This is a huge topic and you will have to think it through much more than that to make it out alive (figuratively).

What you want is a game engine. Either make your own simple design or pick one off-the-shelf.

If you want suggestions for an off-the-shelf option, I would suggest Ogre3D (and its game logic extension NeoAxis).

Ogre3D also gives you a very typical example of how things are generally structured when making an essential part of a game engine, i.e., the renderer. You can see its core structure here.

Overall, a game engine has three main parts: renderer, physics engine, and game logic manager.

The renderer takes care of putting things on the screen. Typical features include rendering maps and objects, lighting, cameras, visual effects, particle systems, pixel shaders, shadows, etc.. This is the kind of tasks that Ogre3D does.

The physics engine takes care of all the physical interactions between objects, such as integrating motion, computing forces (often called "rag-doll" physics), kinematics (often called "skinning"), collision detection, etc... The Open Dynamics Engine (ODE) is a very basic example of such a physics engine.

The game logic manager takes care of all the "rules of the game". This might range from taking input from the user, to keeping the scores.

There are also other auxiliary parts to a game engine, like handling menus, network gaming, etc..

The reason why all these parts are generally separated is that they have very distinct tasks with little overlap. Also, each part can be individually customized for a particular problem. For example, for a racing game, you probably could do fine with a basic renderer (since most of the scene is static and passes by too fast to require nice rendering), then you combine that with a good physics engine for driving dynamics and a simple game logic manager for the user input (very simple for a racing game) and taking the lap times. For a shooter game, it would be very different, you need a renderer with nice effects (particle systems, dynamic lighting, etc.), the physics engine needs to be good at collision detection and impact dynamics, while the game logic would mostly be running AI. And so on. Some application might not even require some parts, and each part can be used by itself.

Each of these parts are usually implemented as independent parts consisting of several base classes and derived classes. All in all, this can easily grow to become a huge project. That's why I would recommend that you either use off-the-shelf libraries for all or at least a good chunk of your project.

commented: He is talking about a console game... not game engines. I don't think a person who knows OpenGL or DX would not know how to divide something into different files. +0

Thank you mike for your thorough answer. I had not heard of Ogre3d before but yeah their structure looks quite like what I'm looking for.
I'm off the console now, I was going to start off by an easy console game but to write for it you just have to put up with so much bs, plus
you can't use any sound or other cool effects, so now I want to move on to a graphics library that can handle stuff but is still quite "easy" to understand. Somone mentioned SMFL , I like the look of it. I'm going to study game engines and try to pick one of these libraries , thanks again ;)

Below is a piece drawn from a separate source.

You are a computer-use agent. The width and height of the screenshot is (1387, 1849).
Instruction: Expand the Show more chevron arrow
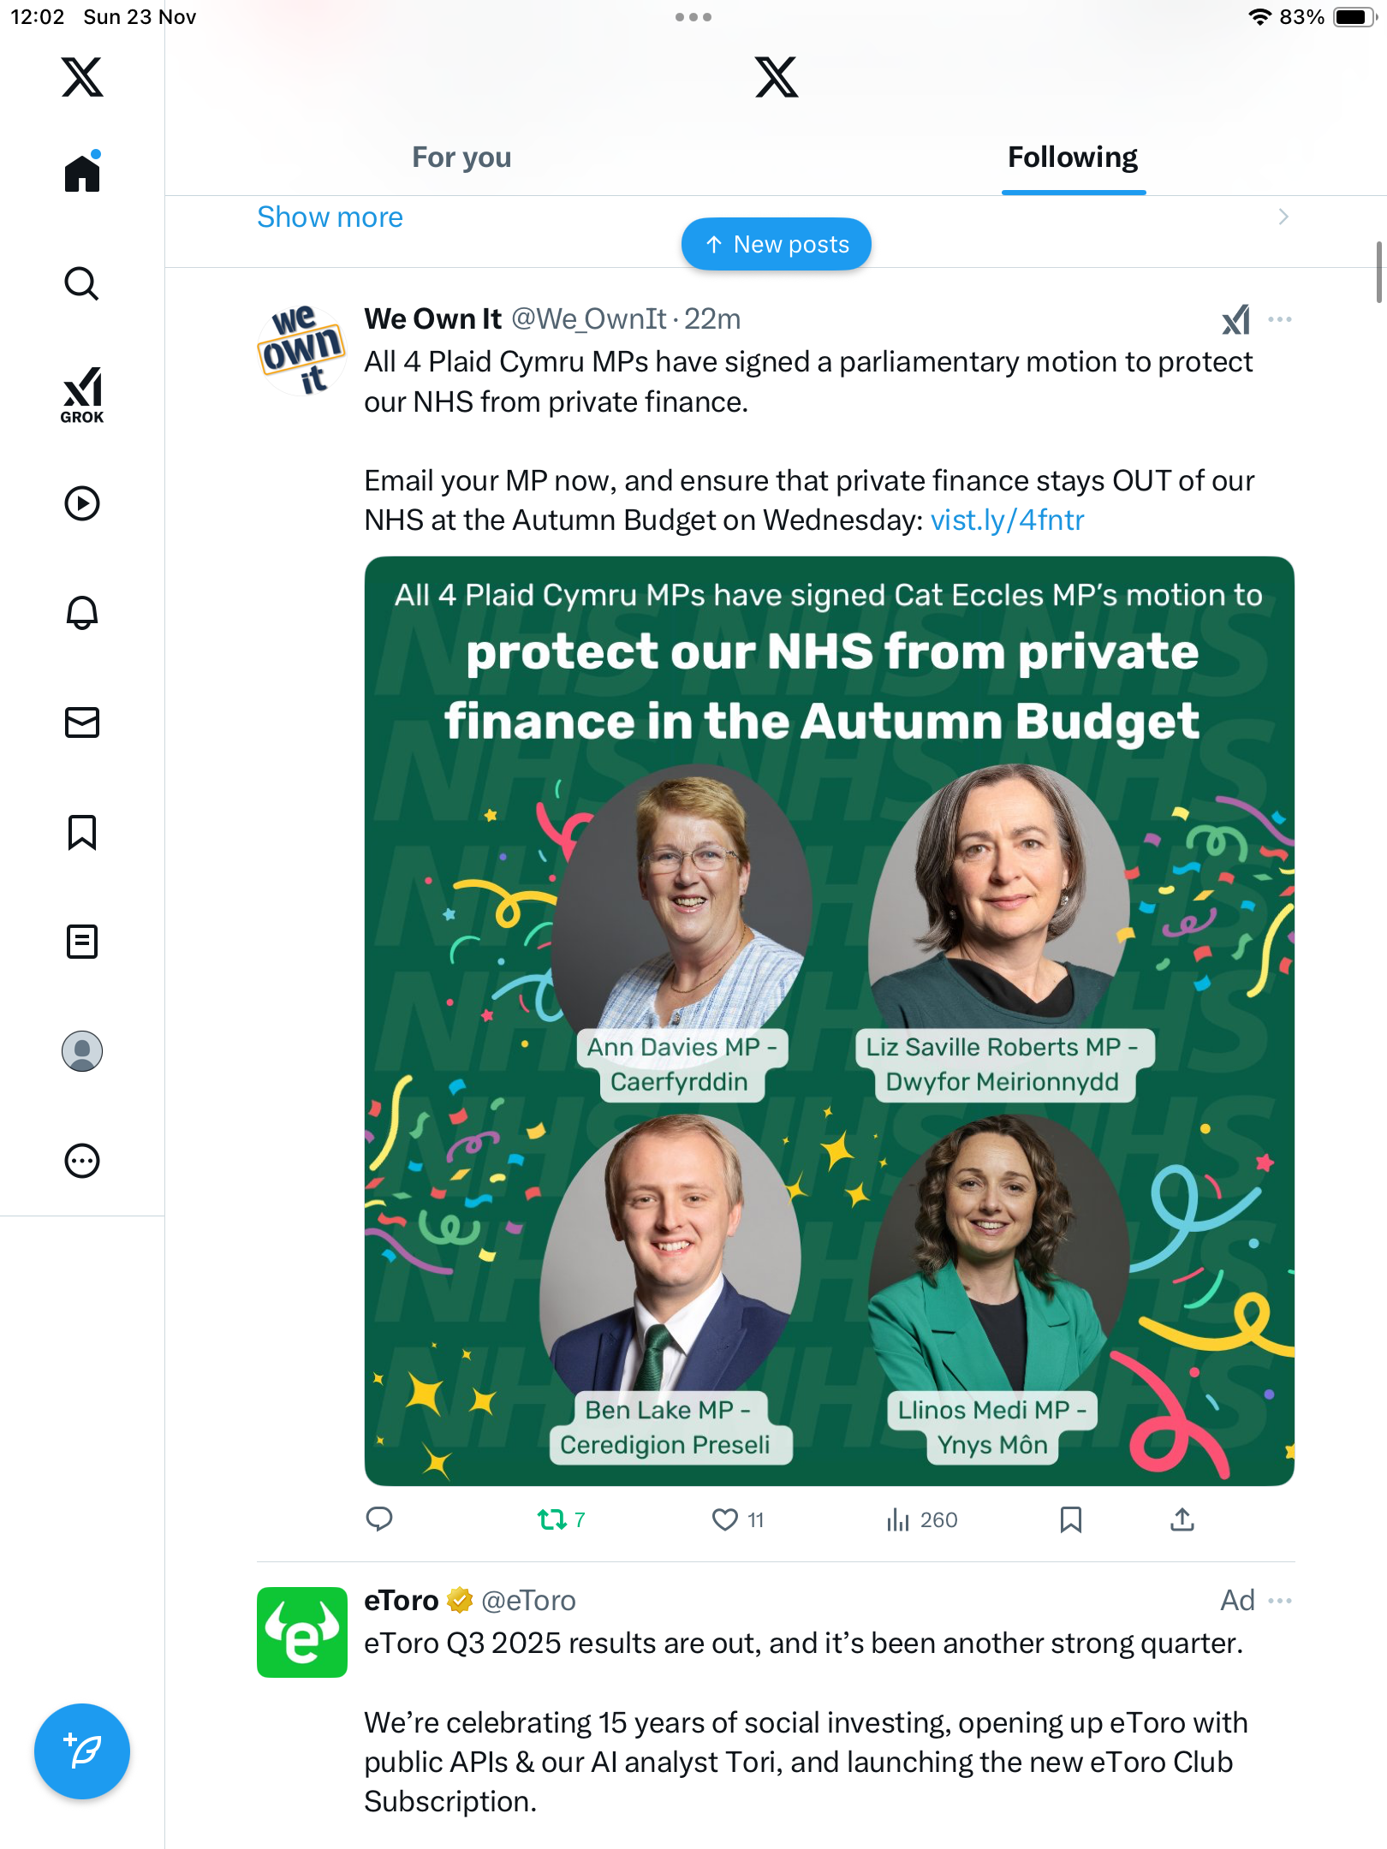(x=1283, y=217)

SFML still has some maturing to do. The last time me and my friend tried to make something with it, it turned out it didn't even support certain computer architectures. In the meantime, I suggest using SDL, and it's extensions, SDL_mixer and SDL_image, to make a game. With the proper knowhow, you can make a full 2D game with sound, music, and graphics.

Yes Tymplee is right. SDL is cross-platform and really useful. You can also add 3D graphics with OpenGL to it if you want to.

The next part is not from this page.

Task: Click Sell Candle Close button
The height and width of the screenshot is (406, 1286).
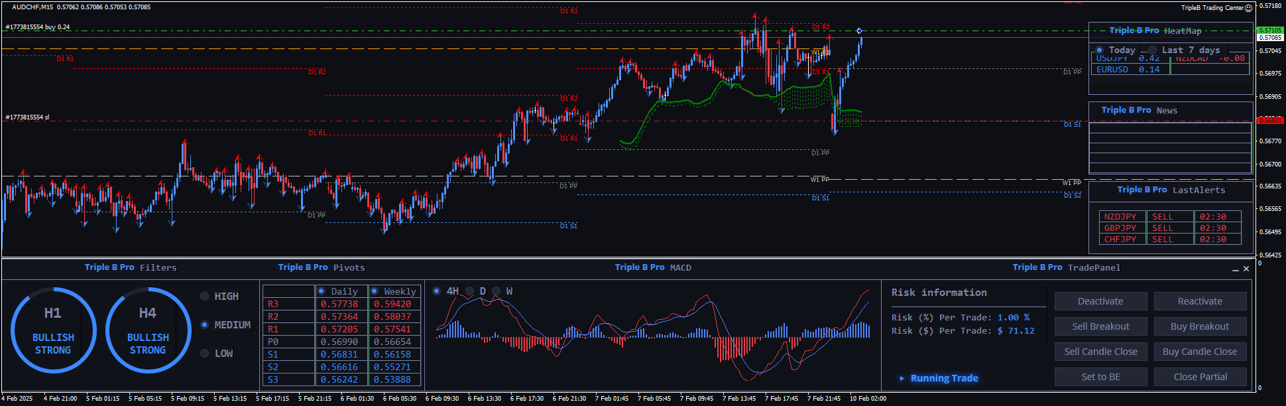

There aren't very many tutorials out there about how to split up and structure your game. This tutorial covers exactly that while taking you throug the process of creating a complete game in C++ using SFML. It is quite long ( 10 chapters ) but covers quite a bit in addition to code design. Hopefully it will be of some use to you.

SFML has some warts ( including a really nasty ATI crash bug ), but it is a cleaner, better documented library than SDL, if you aren't targeting mobile.